Of sibuyas and self-sufficiency

Bongabon's harvest festival
By Earl D.C. Bracamonte

Situated at the foothills of the Sierra Madre ranges, and part of the sprawling Central Luzon plains, Bongabon town, in Nueva Ecija, is very much a part of the country's food cradle. Dubbed as the 'Onion Basket of Asia,' this bucolic, yet thriving locale, showcases its promising geography as the perfect study for exploring nature and embracing environmental concerns, especially in its farming practices.

Bongabon was part of Santor in 1701, the first capital of Nueva Ecija province. As early as the latter part of the 18th century, even to this day, the town has been known as the "Onion Capital of the Philippines" because half of the country's supply comes from this place. Onion farming has been the life blood of the town long before the Philippines became part of the Galleon Trade. Thus, it has made its farmers, and the town, self-sufficient.

To celebrate its self-sufficiency, as  well as the hard work of its  farmers, the town started the Sibuyas Festival in 2004. "Onions are synonymous to Bongabon. It is a way of life for us. March/April is the peak season of our red creoles. The sweet onions, on the other hand, come ahead in late January or early February. The first ten days of April are for the agro-fair while April 9 is the set date for the festival parade. Should the date fall on a Holy Thursday, Good Friday, or Black Saturday, a local ordinance is passed to reset the date of the festival.

"My parents were part of the pioneers who first planted onions here. Before there were storage facilities, each farming household created their own crates to store the harvested bulbs. Starting in the late 60s to the present, the number of storage facilities has grown to five. Buyers would always chose the good varieties but I pick up the rejects because, for me, they're all the same.
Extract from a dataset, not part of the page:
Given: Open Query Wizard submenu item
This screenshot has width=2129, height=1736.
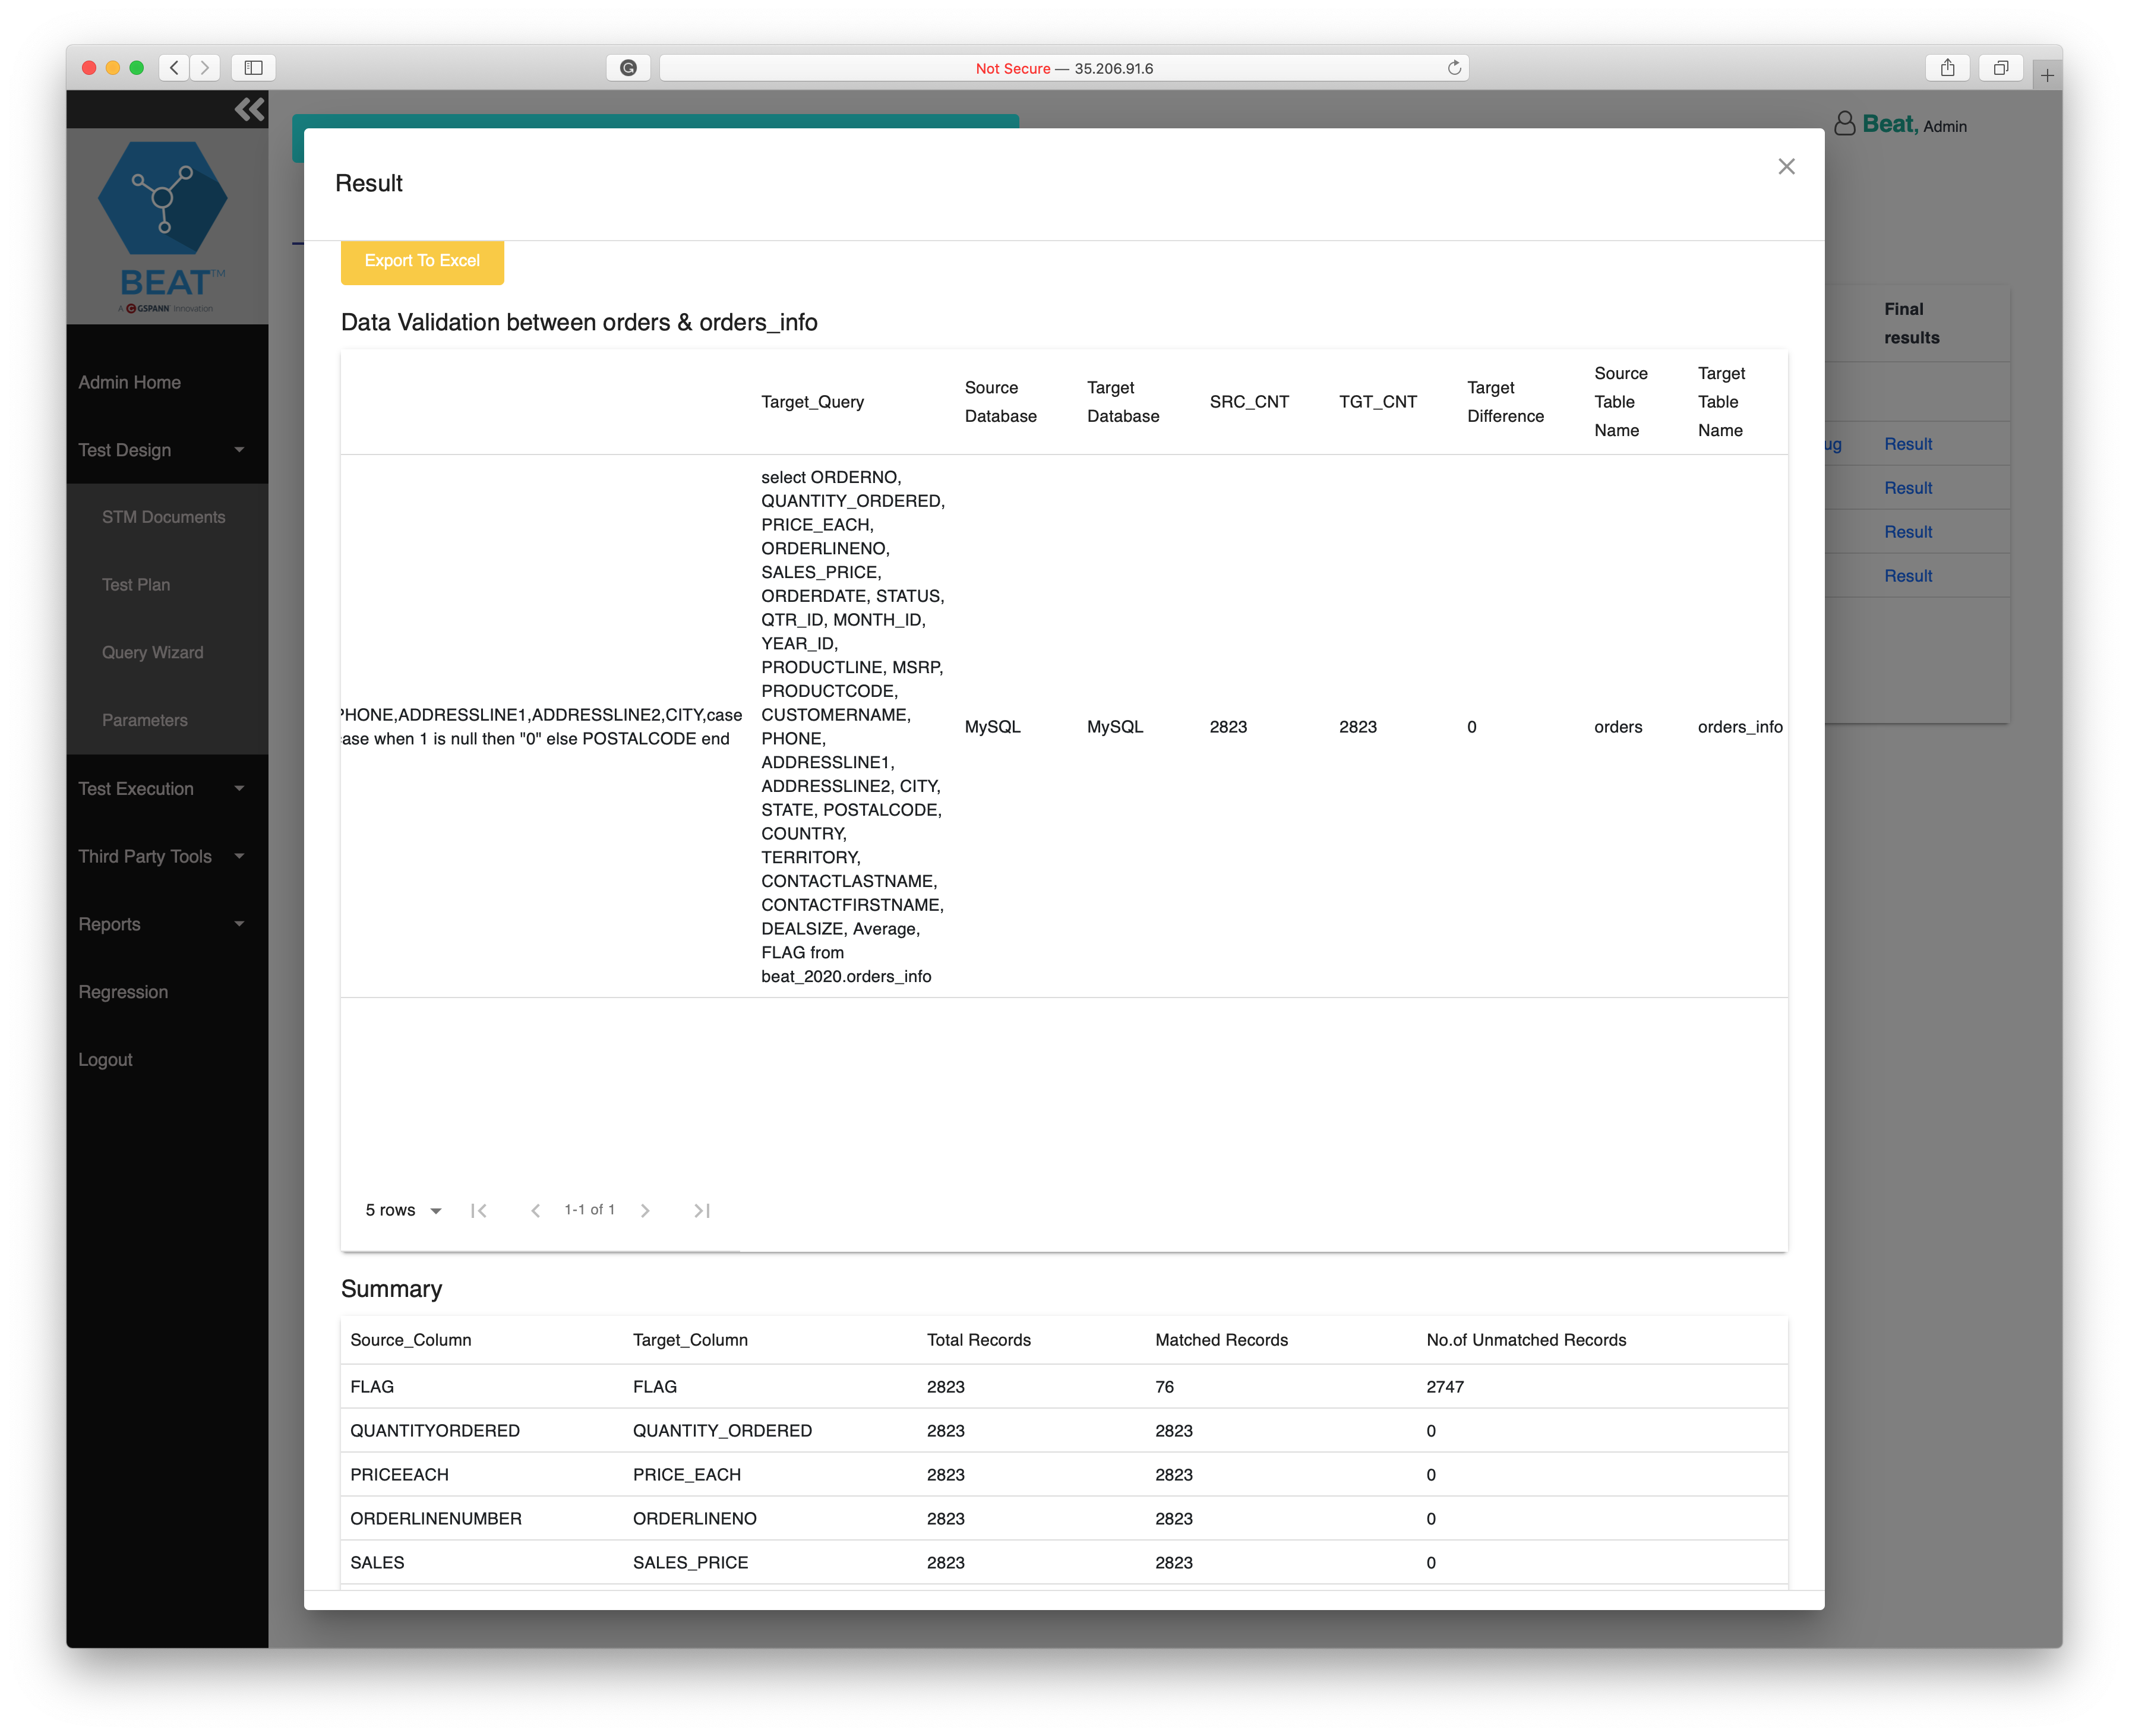Looking at the screenshot, I should pos(152,652).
Life is like that: there are rich people and then there are poor folks too," enthused Armando Giron, festival director and chairman of Bongabon's history, culture, and arts council.

The Sibuyas Festival was inspired by the Ati-atihan of Aklan during Giron's visit to Kalibo in 1992. "I envisioned to create something similar that would instill pride in our townsfolk and at the same time achieve the One Town, One Product mandate. My liaising with some government agencies then, has allowed me to bring improvements to Bongabon. The festival benefits all. It is our tool for change and progress. Bongabon, will henceforth be, as it has been, known as a self-sufficient beautiful town.

"The farmlands are productive year-round. After the onion harvest in summer, vegetable crops like eggplants, squash, and peppers are harvested in July. By August the soil is tilled and prepared for rice planting during the rainy season. And so goes our planting cycle," continued Giron, who is himself a certified green thumb. The Giron Botanic garden and orchard attests to this.

In 1991, a strong earthquake destroyed an old abandoned building that scattered the bricks unto the fields. Most of the scattered bricks are now part of the St. Francis of Asissi's altar wall. Visitors to this pilgrim site couldn't believe that the bricks were very old and recycled because they look new!

Part of the council's tourism efforts is to promote its culinary traditions, tourist trails, and wellness/leisure programs. "Some of our must-try delicacies are the air-dried inantala (cracklings), our tinomis (dinuguan), and our longganisa which could either be the pork variety with the adobo marinade, or the beef variety that's prepared like a hamonada that's sweetened then seasoned with black pepper. There are 32 towns in the province and each one has their own version of the puto (glutinous rice meal). We want to evolve all these food staples to make them more commercially appealing. A caravan for food exposition of delicacies from regions all over Central and North Luzon is in the planning stages.

"As for our tourist spots, visitors can go on a trek to Mt. Dilalam, at the foot of the Sierra Madre. Or they could visit the assassination site of Doña Aurora Quezon then go on a picnic at a nearby spring. We will be putting up a Sibuyas village that will showcase everything about Bongabon. Those on a wellness state of mind can try some treatments at local spas and/or folkloric medicine in appointed venues or clinics," invited Giron at the close of our colloquy.

This summer, when the harvest season reaches its peak, the beat of the drums will once again beckon the festive spirit as revelers dance to the throb and cadence of the pulsating cacophony.